Juryman (sharp-nosed and inquisitive).—"How was he lying when you saw him first?"

Witness.—"Bedclose up t' chin, sir. 'Ands and h'arms inside bedclose; lyin' on back—bedclose smooth like. Know'd 'e were ded by whiteness of 'is face—like chalk, sir—h'awful!"

Coroner.—"Are you sure deceased asked you to give him his boots personally next morning?"

Witness.—"Yes, sir—said 'e were vury perticler."

Coroner.—"Did he seem to you like a man intending to make away with himself?"

Witness.—"No, sir. Quite lively like. Sed as 'ow 'e were goin' to look roun' this 'ole nex' day, sir."

Coroner (pompously).—"And what did the deceased mean by the expression 'this hole,' my man?"
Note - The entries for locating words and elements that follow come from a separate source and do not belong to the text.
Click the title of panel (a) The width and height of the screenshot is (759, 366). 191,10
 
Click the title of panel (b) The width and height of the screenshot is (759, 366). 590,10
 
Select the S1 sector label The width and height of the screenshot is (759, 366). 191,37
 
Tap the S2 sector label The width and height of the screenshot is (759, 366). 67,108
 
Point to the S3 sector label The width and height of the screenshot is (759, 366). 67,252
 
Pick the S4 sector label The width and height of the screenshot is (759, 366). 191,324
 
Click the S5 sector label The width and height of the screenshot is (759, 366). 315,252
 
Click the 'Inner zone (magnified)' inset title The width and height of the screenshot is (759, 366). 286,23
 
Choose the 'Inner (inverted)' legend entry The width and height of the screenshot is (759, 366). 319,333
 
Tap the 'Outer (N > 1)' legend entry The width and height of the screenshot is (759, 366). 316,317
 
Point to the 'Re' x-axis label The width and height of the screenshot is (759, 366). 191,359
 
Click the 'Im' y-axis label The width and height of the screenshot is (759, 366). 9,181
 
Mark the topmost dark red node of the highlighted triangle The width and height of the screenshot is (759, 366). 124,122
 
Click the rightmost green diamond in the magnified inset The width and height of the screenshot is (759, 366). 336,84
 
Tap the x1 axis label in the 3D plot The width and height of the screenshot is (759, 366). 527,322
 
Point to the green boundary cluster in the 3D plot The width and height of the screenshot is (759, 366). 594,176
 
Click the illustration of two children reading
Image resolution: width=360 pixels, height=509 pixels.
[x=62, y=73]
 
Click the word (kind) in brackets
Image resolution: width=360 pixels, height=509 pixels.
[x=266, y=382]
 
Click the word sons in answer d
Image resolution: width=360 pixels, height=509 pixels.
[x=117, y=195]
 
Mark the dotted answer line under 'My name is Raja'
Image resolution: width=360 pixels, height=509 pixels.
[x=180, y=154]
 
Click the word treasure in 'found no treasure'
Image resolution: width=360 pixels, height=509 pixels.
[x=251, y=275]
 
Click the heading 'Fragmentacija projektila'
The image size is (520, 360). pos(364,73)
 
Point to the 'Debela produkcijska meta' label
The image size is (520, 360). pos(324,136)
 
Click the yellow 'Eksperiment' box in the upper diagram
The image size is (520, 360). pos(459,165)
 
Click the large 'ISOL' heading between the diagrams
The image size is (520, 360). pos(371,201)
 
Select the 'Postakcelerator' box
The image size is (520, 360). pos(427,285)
Witness (grinning).—"Jarlchester, sir."

Great indignation on the part of the patriotic jury at hearing their native town thus described, and as Boots is still grinning, thinking such remark to be an excellent joke, he is told sharply to stand down, which he does with obvious relief.

The next witness called was Sampson Chickles, the landlord of the "Hungry Man." A fat, portly individual is Mr. Chickles, with a round red face, and a ponderous consciousness that he is the hero of the hour—or rather the minute. "Swear Sampson Chickles!" Which is done by a fussy clerk with a rapid gabble and a dingy Bible—open at Revelations—and Mr. Chickles, being sworn to tell the truth and nothing but the truth, gives his evidence in a fat voice coming somewhere from the recesses of his rotund stomach.